- **DESCRIPTION OF THE TASK**: Look through the entries below for the line with "You are a computer-use" and the line with "Image resolution: width=1372", then give again exactly those two lines and all lines between them, minus the pictures.

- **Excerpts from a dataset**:
----------
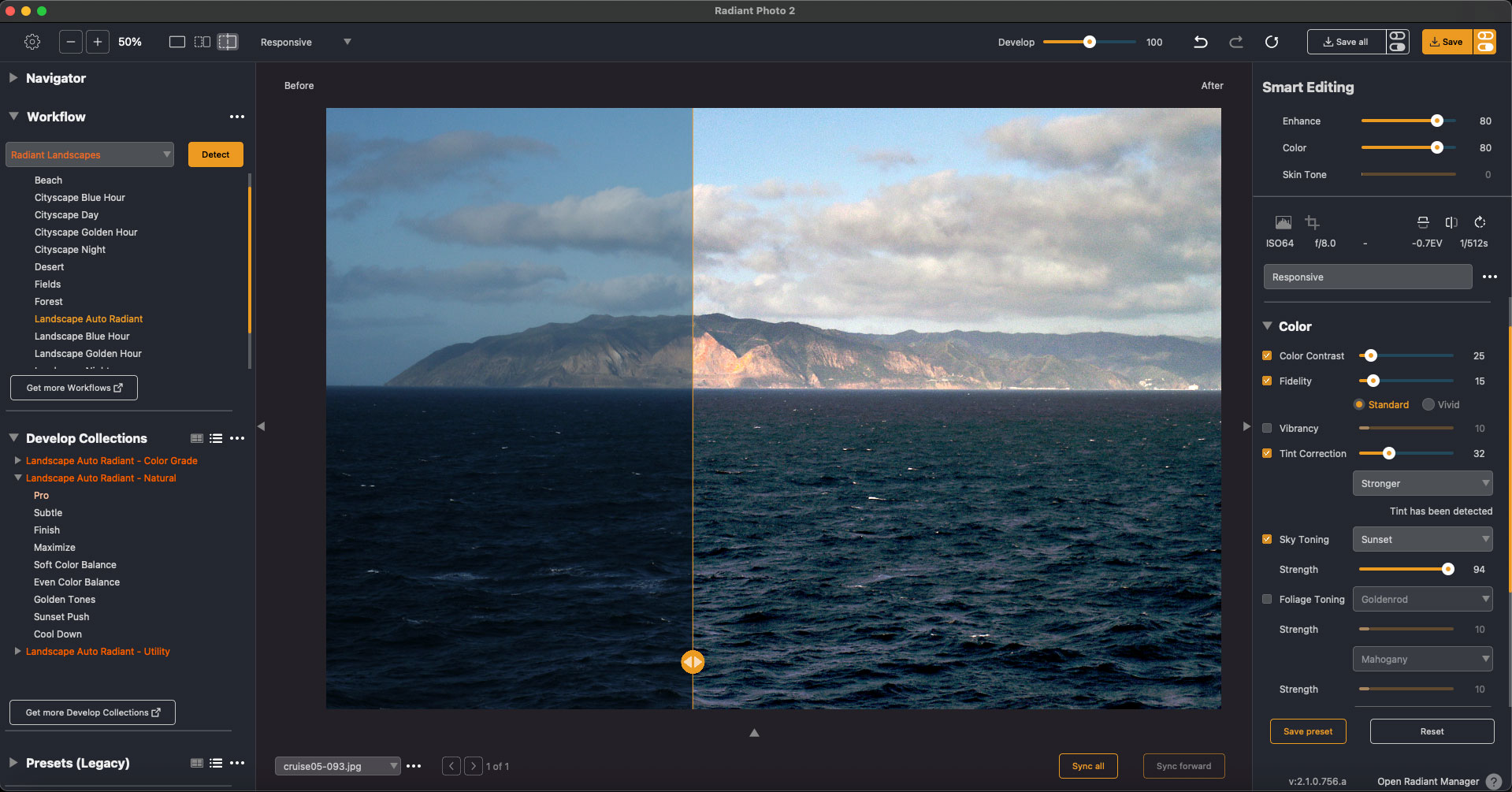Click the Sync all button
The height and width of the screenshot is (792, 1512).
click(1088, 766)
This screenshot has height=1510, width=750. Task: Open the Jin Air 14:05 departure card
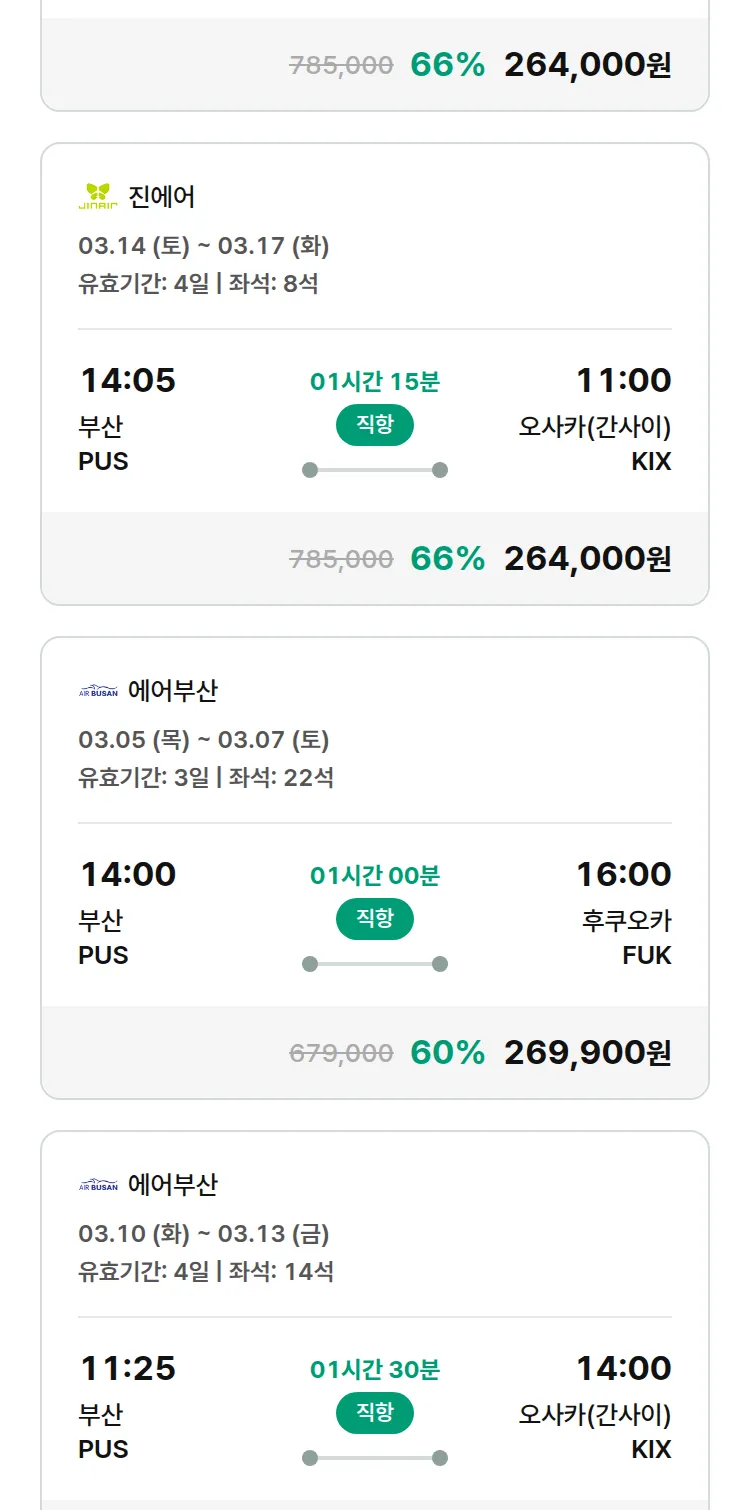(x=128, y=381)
----------
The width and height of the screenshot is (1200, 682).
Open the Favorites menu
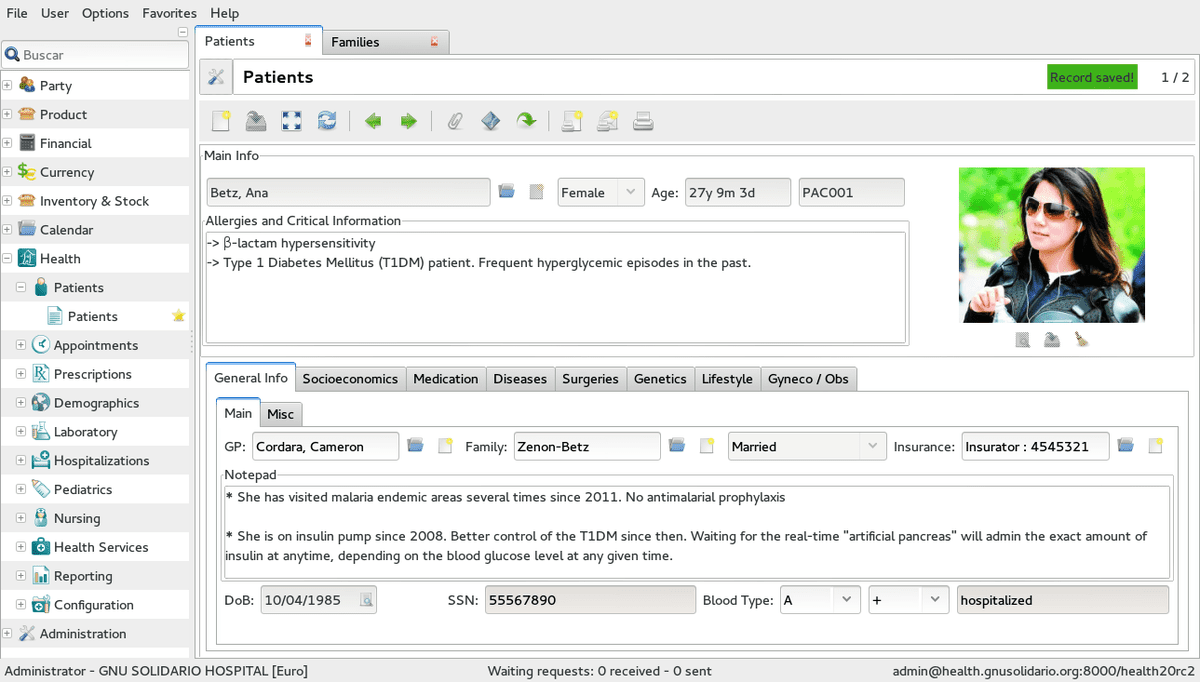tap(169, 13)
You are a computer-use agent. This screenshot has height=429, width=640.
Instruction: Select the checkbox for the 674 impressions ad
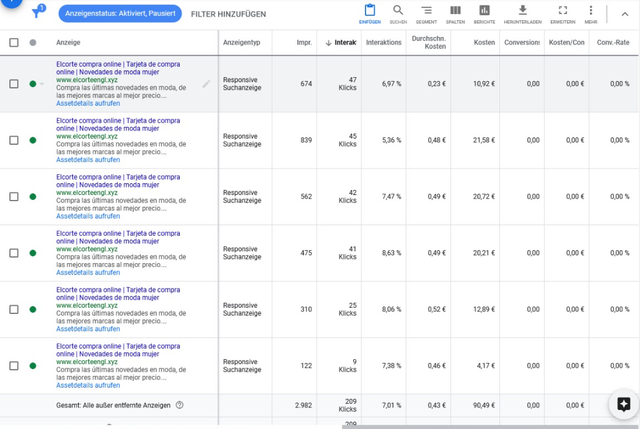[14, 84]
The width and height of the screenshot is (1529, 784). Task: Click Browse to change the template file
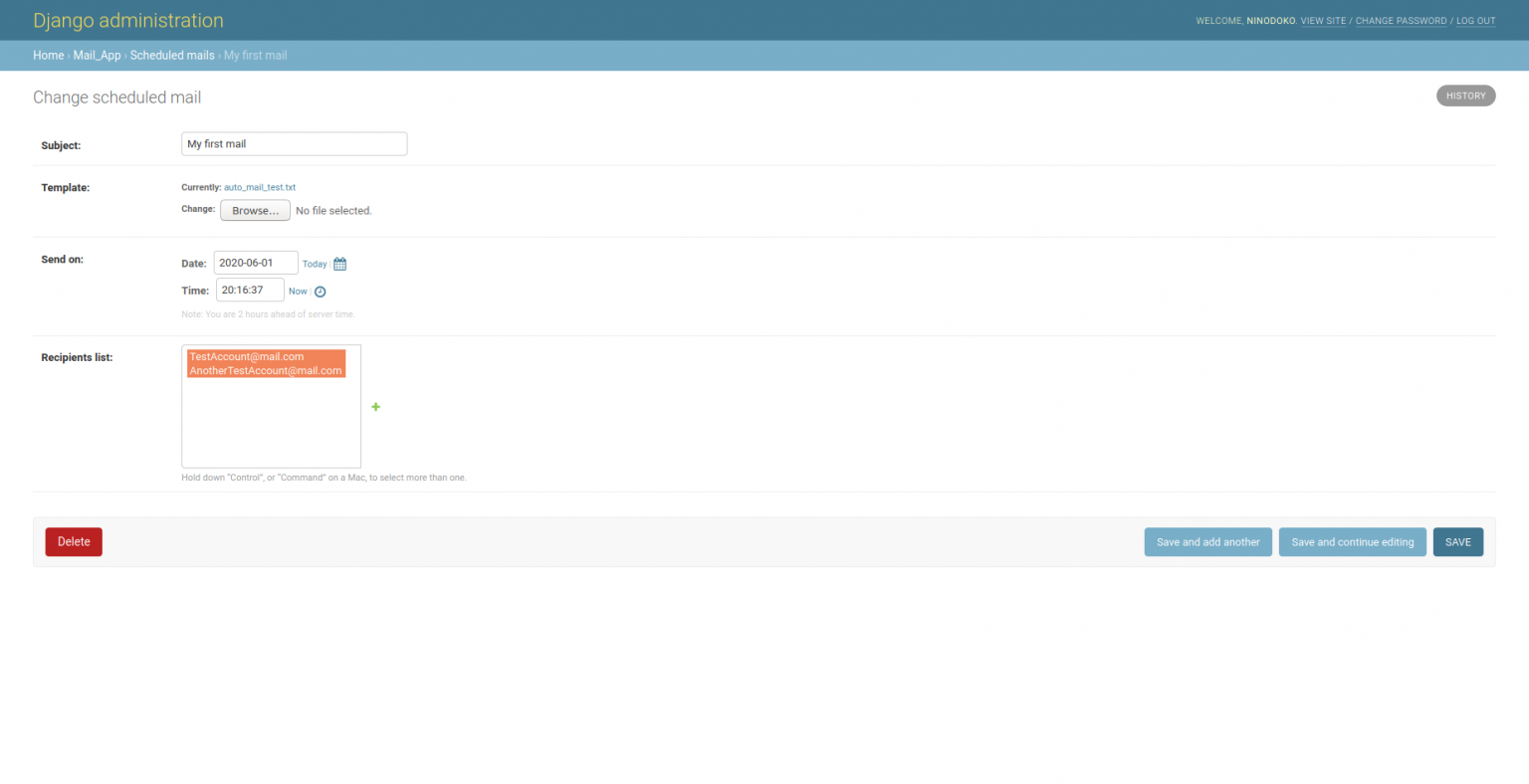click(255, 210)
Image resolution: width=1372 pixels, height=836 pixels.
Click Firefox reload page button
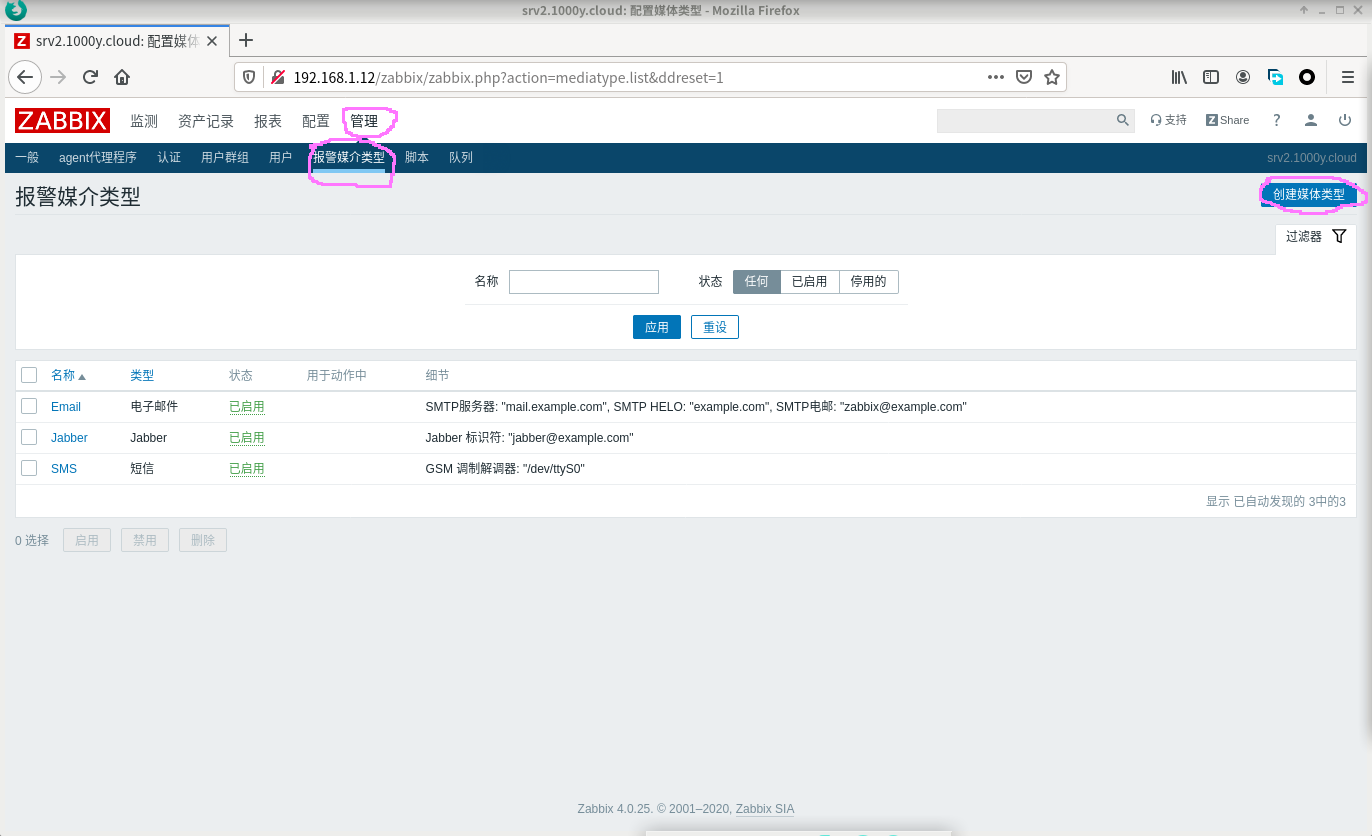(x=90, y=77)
----------
- **EXERCISE RESPONSE**:
You are a computer-use agent. This screenshot has height=429, width=640.
Instruction: Select the checkbox for the 674 impressions ad
[14, 84]
The width and height of the screenshot is (1529, 784). Task: Click Browse to change the template file
click(255, 210)
Image resolution: width=1372 pixels, height=836 pixels.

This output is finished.